REQUIREMENT: The answer is an exact copy of the lines from the one with "The width and height of the screenshot is (600, 450)." to the end of the listing below, pictures left out.

DATA TO EXAMINE:
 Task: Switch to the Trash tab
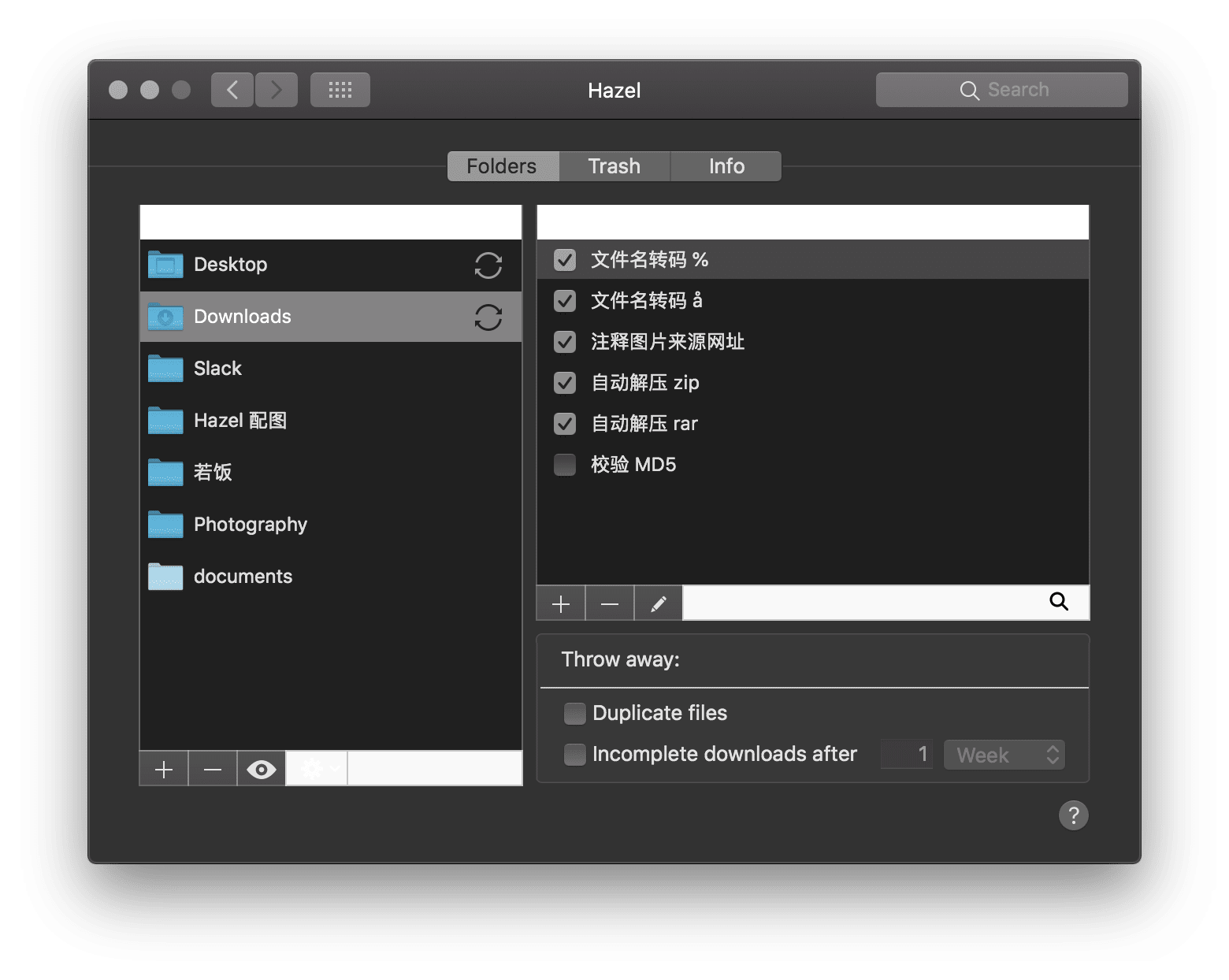coord(614,166)
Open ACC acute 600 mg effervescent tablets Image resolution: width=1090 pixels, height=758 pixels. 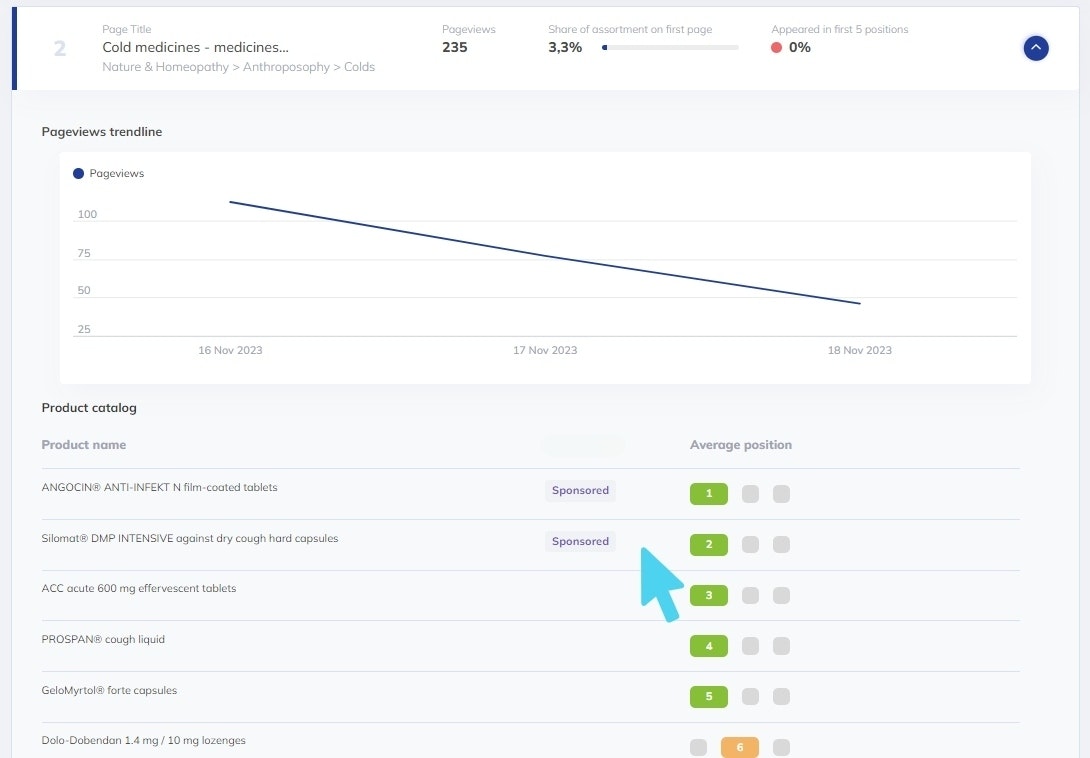(x=139, y=588)
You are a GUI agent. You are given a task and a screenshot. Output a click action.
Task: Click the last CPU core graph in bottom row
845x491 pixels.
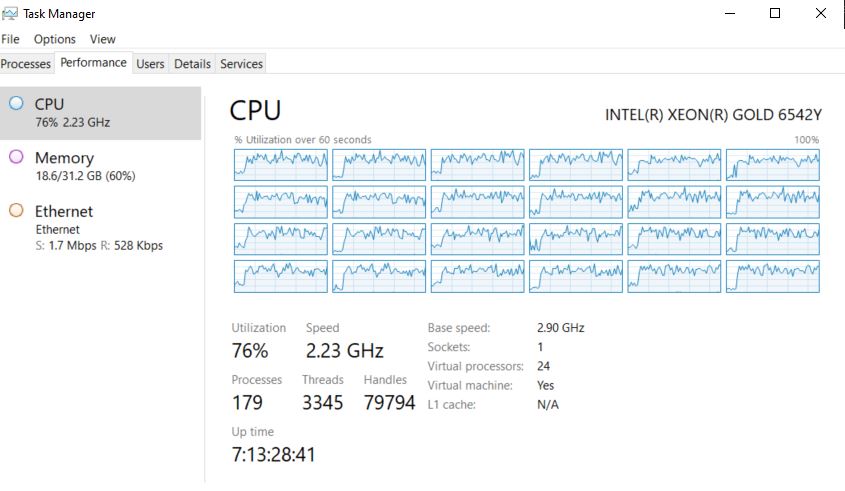[772, 276]
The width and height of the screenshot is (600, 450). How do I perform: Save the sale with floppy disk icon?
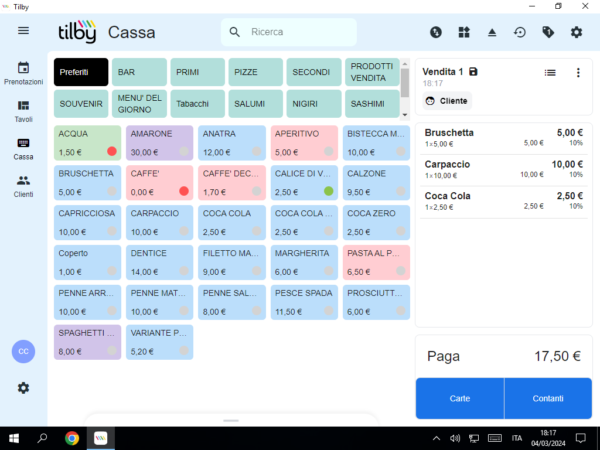point(473,72)
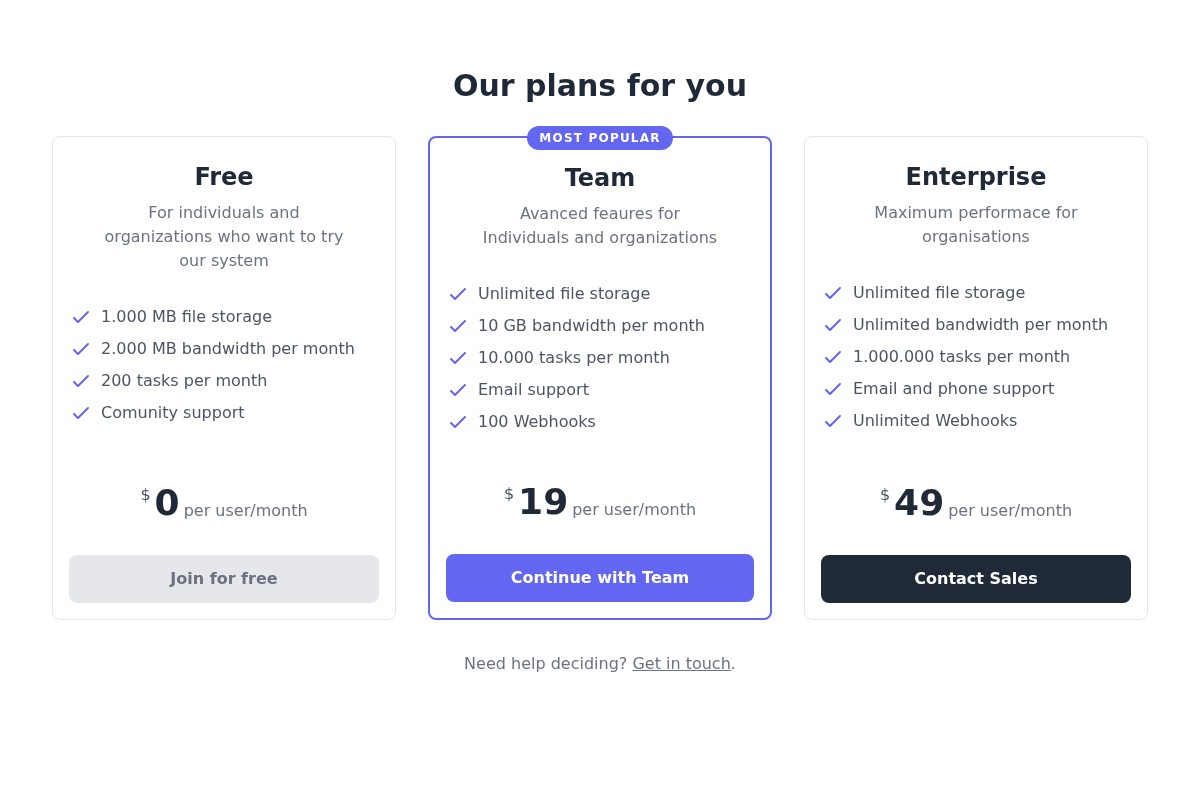Open the Get in touch link
The width and height of the screenshot is (1200, 800).
(x=681, y=664)
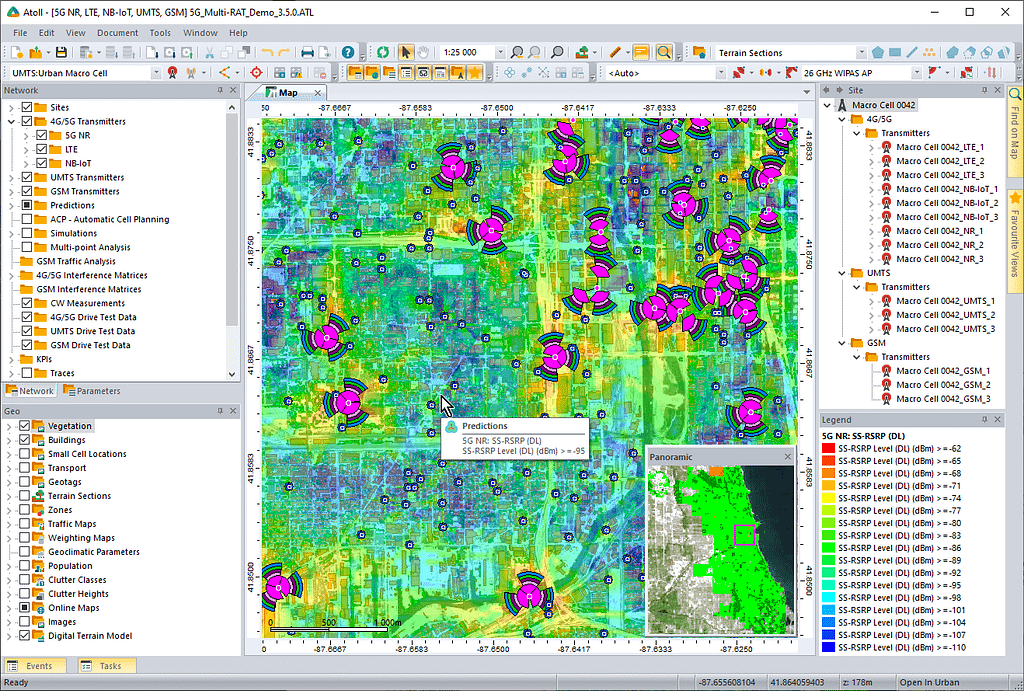Open the Terrain Sections dropdown list
This screenshot has width=1024, height=691.
(861, 52)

ANSWER:
The width and height of the screenshot is (600, 450). How do I perform: Save the sale with floppy disk icon?
point(473,72)
Open the Get in touch link
The width and height of the screenshot is (1200, 800).
(x=681, y=664)
Open the Terrain Sections dropdown list
This screenshot has width=1024, height=691.
(861, 52)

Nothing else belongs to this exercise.